A professional man of strong opinions and with the courage of his convictions married Jess, and very nearly succeeded in forcing her on his social set, but she died nine months after her marriage day while the fight was still going on. Had she lived she would probably have been stoned. To me she is a very pleasant memory; a very unfortunate woman with a great character.

It seems to me that a great deal of our boasted virtue is nothing but very dangerous ignorance. Many marriages turn out very unhappily for no cause but the want of necessary knowledge of the affairs of sex. If men entered the state of marriage in the condition of blind ignorance in which most women enter, there would be a far greater percentage of unhappy marriages than there are.

I was cast for one of the end men in a large amateur minstrel show this winter. Muriel was greatly pleased, and was sure my comic songs would make a great hit. I bought a beautiful tambourine and thumped it diligently in the cellar daily. But alas! After three rehearsals I was asked to resign my chair to a fellow who had the nerve I lacked.

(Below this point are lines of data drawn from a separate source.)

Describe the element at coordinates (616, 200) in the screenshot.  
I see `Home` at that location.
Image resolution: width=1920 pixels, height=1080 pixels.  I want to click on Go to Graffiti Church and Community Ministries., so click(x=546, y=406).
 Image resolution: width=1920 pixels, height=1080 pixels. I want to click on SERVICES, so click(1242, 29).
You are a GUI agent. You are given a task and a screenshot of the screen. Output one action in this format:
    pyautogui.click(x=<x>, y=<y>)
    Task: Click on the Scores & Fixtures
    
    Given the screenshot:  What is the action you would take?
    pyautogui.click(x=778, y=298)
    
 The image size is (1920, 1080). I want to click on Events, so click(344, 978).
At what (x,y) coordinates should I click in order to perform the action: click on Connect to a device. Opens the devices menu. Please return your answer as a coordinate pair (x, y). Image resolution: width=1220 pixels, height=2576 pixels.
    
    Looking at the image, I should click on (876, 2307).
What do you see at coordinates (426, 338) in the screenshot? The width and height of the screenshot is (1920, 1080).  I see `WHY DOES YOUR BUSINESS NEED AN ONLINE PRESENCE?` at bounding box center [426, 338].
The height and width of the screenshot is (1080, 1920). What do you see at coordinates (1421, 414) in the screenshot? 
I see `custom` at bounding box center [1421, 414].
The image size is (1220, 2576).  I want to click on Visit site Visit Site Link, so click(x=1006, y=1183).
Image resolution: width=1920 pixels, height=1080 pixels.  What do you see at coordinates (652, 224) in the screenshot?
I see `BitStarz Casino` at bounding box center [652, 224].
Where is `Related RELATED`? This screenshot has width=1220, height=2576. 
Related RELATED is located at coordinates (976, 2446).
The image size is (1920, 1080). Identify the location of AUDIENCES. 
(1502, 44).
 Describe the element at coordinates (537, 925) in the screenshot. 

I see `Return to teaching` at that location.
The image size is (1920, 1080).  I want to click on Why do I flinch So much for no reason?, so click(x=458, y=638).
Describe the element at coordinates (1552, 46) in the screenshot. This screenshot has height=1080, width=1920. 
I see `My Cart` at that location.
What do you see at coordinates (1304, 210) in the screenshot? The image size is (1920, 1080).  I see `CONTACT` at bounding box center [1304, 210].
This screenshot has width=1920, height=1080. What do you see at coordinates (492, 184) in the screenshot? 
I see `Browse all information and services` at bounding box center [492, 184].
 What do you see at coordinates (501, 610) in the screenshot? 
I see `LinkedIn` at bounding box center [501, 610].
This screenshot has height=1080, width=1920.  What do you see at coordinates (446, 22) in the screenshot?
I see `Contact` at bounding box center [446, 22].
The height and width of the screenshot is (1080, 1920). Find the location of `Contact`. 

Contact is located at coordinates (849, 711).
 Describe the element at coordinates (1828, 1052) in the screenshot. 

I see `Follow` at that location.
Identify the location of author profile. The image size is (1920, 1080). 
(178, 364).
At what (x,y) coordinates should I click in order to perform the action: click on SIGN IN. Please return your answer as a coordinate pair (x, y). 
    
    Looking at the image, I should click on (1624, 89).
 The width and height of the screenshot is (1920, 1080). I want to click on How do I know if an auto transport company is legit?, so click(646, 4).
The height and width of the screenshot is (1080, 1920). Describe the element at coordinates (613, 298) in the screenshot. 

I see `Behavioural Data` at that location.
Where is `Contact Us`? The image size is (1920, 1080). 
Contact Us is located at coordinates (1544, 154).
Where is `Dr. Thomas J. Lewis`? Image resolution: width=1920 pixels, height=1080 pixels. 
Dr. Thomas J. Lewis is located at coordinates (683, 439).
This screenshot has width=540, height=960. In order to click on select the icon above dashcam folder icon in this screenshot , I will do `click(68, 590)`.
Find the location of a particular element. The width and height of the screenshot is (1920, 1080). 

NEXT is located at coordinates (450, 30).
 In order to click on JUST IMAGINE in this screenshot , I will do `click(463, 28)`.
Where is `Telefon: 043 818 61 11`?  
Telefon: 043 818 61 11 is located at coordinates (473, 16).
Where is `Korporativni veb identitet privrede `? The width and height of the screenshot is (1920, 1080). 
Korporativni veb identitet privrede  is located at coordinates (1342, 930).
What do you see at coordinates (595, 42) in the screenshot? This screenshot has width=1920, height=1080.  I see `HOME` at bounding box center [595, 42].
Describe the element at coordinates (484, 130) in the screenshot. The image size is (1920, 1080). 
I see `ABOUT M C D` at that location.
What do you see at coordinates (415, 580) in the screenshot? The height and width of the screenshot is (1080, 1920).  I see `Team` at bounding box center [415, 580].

I was quite confident that I could do it, and have done it many times since, but at the time I still blushed like a girl, although I was nearly twenty, and a chap who blushes is hardly fit for an end man in a minstrel show.

It took years of struggle before I conquered the characteristic something in my mental make-up which caused me to lack confidence in myself, and made me shy, shrinking and fearful.

If you take the doings of this very eventful year into consideration you will not think it surprising that at the Christmas examinations I was handicapped with three supplementaries, or that in the following spring I was plucked once more. This time I expected it, and was not cast down. I realised that getting an education in the college way was not for me. Father and mother were, of course, somewhat discouraged, but they had seen it coming.

CHAPTER VIII

Father had become the owner, through one of his numerous business deals, of what would be considered to-day a one-horse saw mill. It was situated about ninety miles from Montreal, near a little village of one thousand souls. I had been there for short visits on several occasions, and liked the roughness and freedom of the place. The manager of this mill (one Mason) and I liked each other. I amused him and he interested me. He was a huge man with a face smothered in black whiskers. He looked like a hairy Mephisto, but had the tender nature of a dove.

After my second fiasco at M’Gill, my father said to me:

“Well, Jack, what do you propose to do now?”

He said other things also which it is not necessary to detail, except that they were to the point, more than to my credit or his.